Hadoop is not actually cheap and it's hard to manage.
Merv Adrian, Gartner analyst
"People talk about the scale but not about the performance aspect of Hadoop," said Michael Kopp, technology strategist on the performance management team at Detroit-based Compuware Corp. "One aspect that strikes me is that people assume, because it is big data, that it is fast big data. If you look at Hadoop, you see it is batch-oriented. It's fast, but it will never be real-time."
And just because it is open source doesn't mean it will save companies money.
"People are struggling. Hadoop is not actually cheap and it's hard to manage, with many jobs running at different rates. Throwing more and more hardware at it makes the managing even harder," he said, indicating that some NoSQL and other systems in the big data market could come to look much like CEP systems -- ones that emphasize speed.

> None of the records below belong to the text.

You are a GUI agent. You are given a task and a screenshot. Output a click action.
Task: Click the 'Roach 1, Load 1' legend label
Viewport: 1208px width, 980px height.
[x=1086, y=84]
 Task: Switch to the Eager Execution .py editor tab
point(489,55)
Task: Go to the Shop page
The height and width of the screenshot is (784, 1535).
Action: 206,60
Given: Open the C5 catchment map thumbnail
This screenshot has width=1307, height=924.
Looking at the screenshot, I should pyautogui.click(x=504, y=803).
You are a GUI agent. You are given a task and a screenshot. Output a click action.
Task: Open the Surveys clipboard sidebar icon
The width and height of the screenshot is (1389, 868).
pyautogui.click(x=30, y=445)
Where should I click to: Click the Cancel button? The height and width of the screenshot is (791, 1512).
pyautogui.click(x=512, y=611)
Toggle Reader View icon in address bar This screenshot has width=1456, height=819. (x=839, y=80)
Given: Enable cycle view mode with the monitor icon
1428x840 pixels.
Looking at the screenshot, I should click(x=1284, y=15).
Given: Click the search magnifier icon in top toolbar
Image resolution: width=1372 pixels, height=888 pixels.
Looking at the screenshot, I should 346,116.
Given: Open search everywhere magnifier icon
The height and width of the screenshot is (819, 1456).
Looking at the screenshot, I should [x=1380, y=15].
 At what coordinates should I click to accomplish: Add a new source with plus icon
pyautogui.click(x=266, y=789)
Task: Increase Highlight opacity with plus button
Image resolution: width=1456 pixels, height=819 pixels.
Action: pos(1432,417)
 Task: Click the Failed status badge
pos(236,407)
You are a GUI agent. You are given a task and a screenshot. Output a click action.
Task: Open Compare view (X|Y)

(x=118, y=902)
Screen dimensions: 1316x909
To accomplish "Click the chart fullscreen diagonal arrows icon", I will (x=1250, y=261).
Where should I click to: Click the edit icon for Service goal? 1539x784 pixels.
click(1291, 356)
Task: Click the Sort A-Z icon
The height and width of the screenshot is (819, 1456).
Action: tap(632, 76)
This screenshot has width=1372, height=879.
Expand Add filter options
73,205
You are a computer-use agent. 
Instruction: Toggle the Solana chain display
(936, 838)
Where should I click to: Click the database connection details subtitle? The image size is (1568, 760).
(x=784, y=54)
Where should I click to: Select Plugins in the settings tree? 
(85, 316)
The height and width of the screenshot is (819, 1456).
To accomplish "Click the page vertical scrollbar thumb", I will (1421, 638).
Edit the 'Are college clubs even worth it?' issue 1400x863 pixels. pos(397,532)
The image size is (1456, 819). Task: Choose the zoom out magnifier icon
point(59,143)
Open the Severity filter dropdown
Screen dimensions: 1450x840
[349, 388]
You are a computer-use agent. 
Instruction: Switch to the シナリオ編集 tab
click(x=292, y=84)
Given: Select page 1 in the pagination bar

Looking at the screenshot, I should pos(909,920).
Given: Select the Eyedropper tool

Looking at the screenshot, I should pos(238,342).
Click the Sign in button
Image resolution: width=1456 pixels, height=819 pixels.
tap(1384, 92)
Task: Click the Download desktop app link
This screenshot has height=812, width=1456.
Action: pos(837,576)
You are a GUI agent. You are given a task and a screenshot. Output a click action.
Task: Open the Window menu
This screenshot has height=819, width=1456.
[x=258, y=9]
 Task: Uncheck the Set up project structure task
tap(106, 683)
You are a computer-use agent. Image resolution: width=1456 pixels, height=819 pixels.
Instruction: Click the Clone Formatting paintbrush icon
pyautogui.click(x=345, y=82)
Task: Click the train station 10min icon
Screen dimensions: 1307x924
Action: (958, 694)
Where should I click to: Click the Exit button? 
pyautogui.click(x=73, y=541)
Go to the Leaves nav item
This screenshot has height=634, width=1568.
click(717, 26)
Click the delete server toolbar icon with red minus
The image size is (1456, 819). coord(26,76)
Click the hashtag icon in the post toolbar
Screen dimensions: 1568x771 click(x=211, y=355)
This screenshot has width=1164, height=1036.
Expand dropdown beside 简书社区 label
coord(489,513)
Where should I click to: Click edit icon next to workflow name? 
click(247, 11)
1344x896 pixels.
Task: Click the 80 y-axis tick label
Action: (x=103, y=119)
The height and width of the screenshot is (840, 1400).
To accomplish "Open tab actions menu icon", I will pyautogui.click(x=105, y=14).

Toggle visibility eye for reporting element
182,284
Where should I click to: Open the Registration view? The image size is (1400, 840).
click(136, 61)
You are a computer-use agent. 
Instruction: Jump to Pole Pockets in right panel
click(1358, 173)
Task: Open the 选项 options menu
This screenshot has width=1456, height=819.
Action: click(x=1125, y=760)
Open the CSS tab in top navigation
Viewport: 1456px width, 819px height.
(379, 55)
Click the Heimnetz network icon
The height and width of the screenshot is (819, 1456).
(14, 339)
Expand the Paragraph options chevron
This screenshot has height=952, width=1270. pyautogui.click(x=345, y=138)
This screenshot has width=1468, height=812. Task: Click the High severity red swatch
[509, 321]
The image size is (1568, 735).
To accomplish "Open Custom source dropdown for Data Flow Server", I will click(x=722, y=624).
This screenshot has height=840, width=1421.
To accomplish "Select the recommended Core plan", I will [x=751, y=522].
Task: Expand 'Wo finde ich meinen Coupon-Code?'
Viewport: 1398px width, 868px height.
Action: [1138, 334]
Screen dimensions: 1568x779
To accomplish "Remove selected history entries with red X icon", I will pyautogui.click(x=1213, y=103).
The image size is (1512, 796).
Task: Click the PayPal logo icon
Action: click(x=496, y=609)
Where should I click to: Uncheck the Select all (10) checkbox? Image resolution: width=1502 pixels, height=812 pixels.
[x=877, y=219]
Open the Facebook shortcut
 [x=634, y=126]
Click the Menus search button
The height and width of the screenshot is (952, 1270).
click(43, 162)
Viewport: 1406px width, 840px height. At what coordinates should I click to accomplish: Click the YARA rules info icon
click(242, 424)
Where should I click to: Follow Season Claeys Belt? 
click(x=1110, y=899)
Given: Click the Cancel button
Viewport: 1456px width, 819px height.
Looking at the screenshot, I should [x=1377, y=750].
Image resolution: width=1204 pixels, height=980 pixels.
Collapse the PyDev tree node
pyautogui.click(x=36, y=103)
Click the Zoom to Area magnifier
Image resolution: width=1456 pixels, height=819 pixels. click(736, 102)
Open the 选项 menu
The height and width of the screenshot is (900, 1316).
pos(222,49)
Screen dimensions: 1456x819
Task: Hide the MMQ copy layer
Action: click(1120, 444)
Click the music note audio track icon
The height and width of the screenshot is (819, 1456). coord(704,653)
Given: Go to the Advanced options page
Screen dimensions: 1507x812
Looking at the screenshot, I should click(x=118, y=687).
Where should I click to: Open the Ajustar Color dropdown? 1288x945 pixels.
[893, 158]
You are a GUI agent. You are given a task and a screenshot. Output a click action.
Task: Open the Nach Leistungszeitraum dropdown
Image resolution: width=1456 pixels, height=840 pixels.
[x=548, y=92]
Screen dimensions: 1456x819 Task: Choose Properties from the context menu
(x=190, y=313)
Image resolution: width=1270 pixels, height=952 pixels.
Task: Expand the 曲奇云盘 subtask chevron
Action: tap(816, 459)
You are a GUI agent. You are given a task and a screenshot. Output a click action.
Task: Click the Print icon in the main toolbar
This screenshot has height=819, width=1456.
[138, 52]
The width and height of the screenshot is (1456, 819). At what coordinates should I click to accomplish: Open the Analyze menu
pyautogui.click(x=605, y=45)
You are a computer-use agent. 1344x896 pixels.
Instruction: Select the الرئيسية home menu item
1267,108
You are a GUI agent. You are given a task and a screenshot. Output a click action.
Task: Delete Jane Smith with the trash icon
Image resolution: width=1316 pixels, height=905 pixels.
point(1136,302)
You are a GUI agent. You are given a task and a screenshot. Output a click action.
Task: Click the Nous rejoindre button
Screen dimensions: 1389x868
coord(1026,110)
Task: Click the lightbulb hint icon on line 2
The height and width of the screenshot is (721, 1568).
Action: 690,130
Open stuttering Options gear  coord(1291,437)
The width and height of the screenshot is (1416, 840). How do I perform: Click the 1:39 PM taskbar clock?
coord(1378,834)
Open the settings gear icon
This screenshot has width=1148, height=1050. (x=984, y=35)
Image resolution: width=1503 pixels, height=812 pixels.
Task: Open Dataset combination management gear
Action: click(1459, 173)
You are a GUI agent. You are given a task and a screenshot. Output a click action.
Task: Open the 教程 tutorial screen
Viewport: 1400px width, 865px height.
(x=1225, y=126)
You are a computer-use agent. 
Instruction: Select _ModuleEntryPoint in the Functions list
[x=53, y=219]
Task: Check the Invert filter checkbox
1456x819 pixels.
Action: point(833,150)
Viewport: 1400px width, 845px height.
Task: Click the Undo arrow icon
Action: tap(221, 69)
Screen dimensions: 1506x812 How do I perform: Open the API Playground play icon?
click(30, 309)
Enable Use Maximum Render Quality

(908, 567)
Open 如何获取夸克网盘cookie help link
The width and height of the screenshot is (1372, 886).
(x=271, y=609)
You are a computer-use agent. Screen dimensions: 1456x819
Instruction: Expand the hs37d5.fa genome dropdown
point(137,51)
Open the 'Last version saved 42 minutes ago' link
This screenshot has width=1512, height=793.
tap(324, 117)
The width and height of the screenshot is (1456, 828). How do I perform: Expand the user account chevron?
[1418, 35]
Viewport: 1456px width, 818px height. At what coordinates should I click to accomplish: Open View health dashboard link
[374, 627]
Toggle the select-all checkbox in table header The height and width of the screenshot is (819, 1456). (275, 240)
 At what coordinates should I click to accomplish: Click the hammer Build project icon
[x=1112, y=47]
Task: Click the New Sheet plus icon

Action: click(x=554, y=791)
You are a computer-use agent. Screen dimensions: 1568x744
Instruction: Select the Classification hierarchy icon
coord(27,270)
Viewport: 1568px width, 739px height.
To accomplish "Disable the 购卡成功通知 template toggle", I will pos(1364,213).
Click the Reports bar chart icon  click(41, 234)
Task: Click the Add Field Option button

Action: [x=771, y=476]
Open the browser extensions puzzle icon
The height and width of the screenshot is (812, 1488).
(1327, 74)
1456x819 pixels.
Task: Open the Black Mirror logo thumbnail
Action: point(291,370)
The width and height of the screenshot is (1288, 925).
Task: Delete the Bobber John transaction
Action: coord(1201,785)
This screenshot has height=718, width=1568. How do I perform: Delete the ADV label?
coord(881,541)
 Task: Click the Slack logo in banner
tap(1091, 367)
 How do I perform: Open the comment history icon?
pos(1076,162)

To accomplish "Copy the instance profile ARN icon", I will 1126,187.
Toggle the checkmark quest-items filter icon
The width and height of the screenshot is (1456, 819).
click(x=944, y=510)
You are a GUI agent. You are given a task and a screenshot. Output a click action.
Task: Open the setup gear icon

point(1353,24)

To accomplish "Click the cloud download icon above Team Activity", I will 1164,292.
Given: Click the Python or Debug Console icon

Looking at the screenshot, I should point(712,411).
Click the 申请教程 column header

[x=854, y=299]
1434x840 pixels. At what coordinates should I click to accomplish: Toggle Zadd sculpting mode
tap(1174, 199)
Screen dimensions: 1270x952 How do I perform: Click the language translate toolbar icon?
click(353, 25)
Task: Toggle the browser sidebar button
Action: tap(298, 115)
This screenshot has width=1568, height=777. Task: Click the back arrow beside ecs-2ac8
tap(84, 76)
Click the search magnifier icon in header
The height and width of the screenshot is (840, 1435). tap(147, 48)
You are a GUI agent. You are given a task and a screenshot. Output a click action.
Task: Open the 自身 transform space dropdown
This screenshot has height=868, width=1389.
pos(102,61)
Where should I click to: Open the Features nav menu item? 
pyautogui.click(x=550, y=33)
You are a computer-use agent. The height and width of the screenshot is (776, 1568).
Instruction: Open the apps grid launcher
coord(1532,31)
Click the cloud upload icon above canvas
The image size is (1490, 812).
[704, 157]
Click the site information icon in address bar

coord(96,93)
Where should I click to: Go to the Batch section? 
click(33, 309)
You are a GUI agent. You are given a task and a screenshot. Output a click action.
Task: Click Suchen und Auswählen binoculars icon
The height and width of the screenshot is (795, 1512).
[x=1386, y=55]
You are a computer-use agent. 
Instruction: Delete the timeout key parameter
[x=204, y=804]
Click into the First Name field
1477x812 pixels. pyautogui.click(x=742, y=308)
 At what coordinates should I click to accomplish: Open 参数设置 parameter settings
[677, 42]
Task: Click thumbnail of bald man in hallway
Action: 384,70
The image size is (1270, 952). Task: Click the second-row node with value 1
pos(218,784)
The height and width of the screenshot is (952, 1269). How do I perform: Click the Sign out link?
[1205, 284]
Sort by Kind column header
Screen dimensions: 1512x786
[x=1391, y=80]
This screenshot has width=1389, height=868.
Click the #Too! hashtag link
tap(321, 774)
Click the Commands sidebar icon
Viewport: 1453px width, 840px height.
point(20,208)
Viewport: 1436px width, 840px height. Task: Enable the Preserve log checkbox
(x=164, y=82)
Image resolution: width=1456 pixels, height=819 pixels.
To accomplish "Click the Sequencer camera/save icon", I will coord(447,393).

"CEP systems will have an important place in the whole discussion," he said. While he sees Hadoop and NoSQL development teams working hard to improve performance of queries and tuning the database, he said they too seldom optimize to effectively adapt to the way an application actually uses the data.
Enter high-performance messaging
Low-latency messaging is emerging as another middleware means for pushing big data faster. Although Wall Street financial applications are still the primary use case, high-performance messaging is positioned for broader use. Vendors offering such tools include IBM, Informatica, PrismTech, RTI, Red Hat, Software AG, Solace Systems, Tervela, Tibco and others.
Big data applications that tap into sensors or the so-called Internet of Things represent use cases that could take low-latency middleware beyond Wall Street apps. Such software has already been used in analytics applications covering aerospace, defense, power utilities and even parking systems, according to Angelo Corsaro, chief technology officer at PrismTech. Corsaro oversees work on the OpenSplice DDS, which supports the Object Management Group's Data Distribution Service (DDS) for real-time systems.
"Applications use OpenSplice to distribute and cache very high volumes of often swiftly changing data," he told SearchSOA.com in an email. "The border between some technologies is becoming a bit more fuzzy."
"In a sense, OpenSplice provides some CEP capabilities," he said, pointing to its support of content-based subscriptions that can resemble continuous queries in the CEP domain.
"Regardless of peripheral overlap, technologies will continue to specialize and integrate," he added.
There are elements of CEP that distinguish its use from that of big data, of course. CEP tends to work with small data sets, said Merv Adrian, a Gartner analyst. Still, he sees a variety of technologies on their way that will speed up big data as we now know it.
"Big data to date has not been a real-time marketplace. New ways are emerging, but as they say, there is some assembly required," Adrian said. "For now, Hadoop is a tool set for after the fact. It's backwards looking, like business intelligence was."
And real-time capabilities are what people will expect from big data, Adrian said. "This will happen quickly. There is pressure," he said.
Big data efforts already represent whole new architectures compared with existing data schemes, so much is riding on project outcomes. People are not going to go to the trouble of adding new architectures, said Adrian, to "look at what they did last year." More change is in store.